▶ _Your instructions_
The expected output is every entry that follows, reproduced exactly.

Stored items:
◇ ◇ ◇
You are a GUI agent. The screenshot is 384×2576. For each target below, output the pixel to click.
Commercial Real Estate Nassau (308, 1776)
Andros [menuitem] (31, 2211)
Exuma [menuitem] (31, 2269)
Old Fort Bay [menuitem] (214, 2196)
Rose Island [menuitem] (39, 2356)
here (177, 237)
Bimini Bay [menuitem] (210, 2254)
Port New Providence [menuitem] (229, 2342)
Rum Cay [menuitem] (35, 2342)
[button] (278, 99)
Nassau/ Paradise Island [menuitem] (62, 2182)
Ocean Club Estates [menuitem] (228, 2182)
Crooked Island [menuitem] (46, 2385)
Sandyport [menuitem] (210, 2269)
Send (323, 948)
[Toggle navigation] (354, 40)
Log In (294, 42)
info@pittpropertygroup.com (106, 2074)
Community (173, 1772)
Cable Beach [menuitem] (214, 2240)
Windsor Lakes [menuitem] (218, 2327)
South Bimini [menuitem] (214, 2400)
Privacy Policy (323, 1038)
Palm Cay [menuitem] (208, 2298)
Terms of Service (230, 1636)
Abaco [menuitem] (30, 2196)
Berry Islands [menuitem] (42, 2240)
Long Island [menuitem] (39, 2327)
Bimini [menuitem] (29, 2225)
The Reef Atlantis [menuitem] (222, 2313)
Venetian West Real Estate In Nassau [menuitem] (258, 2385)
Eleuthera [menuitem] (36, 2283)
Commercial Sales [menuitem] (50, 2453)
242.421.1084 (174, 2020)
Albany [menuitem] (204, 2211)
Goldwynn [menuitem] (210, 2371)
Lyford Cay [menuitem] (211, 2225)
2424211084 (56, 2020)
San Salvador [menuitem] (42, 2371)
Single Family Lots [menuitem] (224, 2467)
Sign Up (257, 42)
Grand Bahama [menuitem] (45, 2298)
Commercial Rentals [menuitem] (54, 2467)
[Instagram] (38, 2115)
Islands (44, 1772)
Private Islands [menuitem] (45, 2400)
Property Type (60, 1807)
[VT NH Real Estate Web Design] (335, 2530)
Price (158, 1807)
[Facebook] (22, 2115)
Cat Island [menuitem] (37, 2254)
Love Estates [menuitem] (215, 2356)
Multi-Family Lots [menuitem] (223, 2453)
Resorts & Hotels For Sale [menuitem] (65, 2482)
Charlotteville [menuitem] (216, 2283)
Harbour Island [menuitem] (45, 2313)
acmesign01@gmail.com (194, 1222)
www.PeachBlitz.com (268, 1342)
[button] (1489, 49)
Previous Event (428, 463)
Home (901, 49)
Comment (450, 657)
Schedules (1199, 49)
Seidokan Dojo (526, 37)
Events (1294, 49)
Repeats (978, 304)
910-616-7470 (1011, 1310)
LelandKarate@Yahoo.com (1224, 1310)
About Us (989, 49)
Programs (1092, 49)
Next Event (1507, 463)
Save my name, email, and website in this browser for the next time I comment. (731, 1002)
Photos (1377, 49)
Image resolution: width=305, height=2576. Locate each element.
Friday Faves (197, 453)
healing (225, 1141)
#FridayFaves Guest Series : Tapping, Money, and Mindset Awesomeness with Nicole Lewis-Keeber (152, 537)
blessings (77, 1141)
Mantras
◇ ◇ ◇
▶ _Exercise output_
You are a GUI agent. The screenshot is 384×2576. For each target below, output the pixel to click.
Commercial Real Estate Nassau (308, 1776)
Andros [menuitem] (31, 2211)
Exuma [menuitem] (31, 2269)
Old Fort Bay [menuitem] (214, 2196)
Rose Island [menuitem] (39, 2356)
here (177, 237)
Bimini Bay [menuitem] (210, 2254)
Port New Providence [menuitem] (229, 2342)
Rum Cay [menuitem] (35, 2342)
[button] (278, 99)
Nassau/ Paradise Island [menuitem] (62, 2182)
Ocean Club Estates [menuitem] (228, 2182)
Crooked Island [menuitem] (46, 2385)
Sandyport [menuitem] (210, 2269)
Send (323, 948)
[Toggle navigation] (354, 40)
Log In (294, 42)
info@pittpropertygroup.com (106, 2074)
Community (173, 1772)
Cable Beach [menuitem] (214, 2240)
Windsor Lakes [menuitem] (218, 2327)
South Bimini [menuitem] (214, 2400)
Privacy Policy (323, 1038)
Palm Cay [menuitem] (208, 2298)
Terms of Service (230, 1636)
Abaco [menuitem] (30, 2196)
Berry Islands [menuitem] (42, 2240)
Long Island [menuitem] (39, 2327)
Bimini [menuitem] (29, 2225)
The Reef Atlantis [menuitem] (222, 2313)
Venetian West Real Estate In Nassau [menuitem] (258, 2385)
Eleuthera [menuitem] (36, 2283)
Commercial Sales [menuitem] (50, 2453)
242.421.1084 (174, 2020)
Albany [menuitem] (204, 2211)
Goldwynn [menuitem] (210, 2371)
Lyford Cay [menuitem] (211, 2225)
2424211084 (56, 2020)
San Salvador [menuitem] (42, 2371)
Single Family Lots [menuitem] (224, 2467)
Sign Up (257, 42)
Grand Bahama [menuitem] (45, 2298)
Commercial Rentals [menuitem] (54, 2467)
[Instagram] (38, 2115)
Islands (44, 1772)
Private Islands [menuitem] (45, 2400)
Property Type (60, 1807)
[VT NH Real Estate Web Design] (335, 2530)
Price (158, 1807)
[Facebook] (22, 2115)
Cat Island [menuitem] (37, 2254)
Love Estates [menuitem] (215, 2356)
Multi-Family Lots [menuitem] (223, 2453)
Resorts & Hotels For Sale [menuitem] (65, 2482)
Charlotteville [menuitem] (216, 2283)
Harbour Island [menuitem] (45, 2313)
acmesign01@gmail.com (194, 1222)
www.PeachBlitz.com (268, 1342)
[button] (1489, 49)
Previous Event (428, 463)
Home (901, 49)
Comment (450, 657)
Schedules (1199, 49)
Seidokan Dojo (526, 37)
Events (1294, 49)
Repeats (978, 304)
910-616-7470 (1011, 1310)
LelandKarate@Yahoo.com (1224, 1310)
About Us (989, 49)
Programs (1092, 49)
Next Event (1507, 463)
Save my name, email, and website in this browser for the next time I comment. (731, 1002)
Photos (1377, 49)
Image resolution: width=305, height=2576. Locate each element.
Friday Faves (197, 453)
healing (225, 1141)
#FridayFaves Guest Series : Tapping, Money, and Mindset Awesomeness with Nicole Lewis-Keeber (152, 537)
blessings (77, 1141)
Mantras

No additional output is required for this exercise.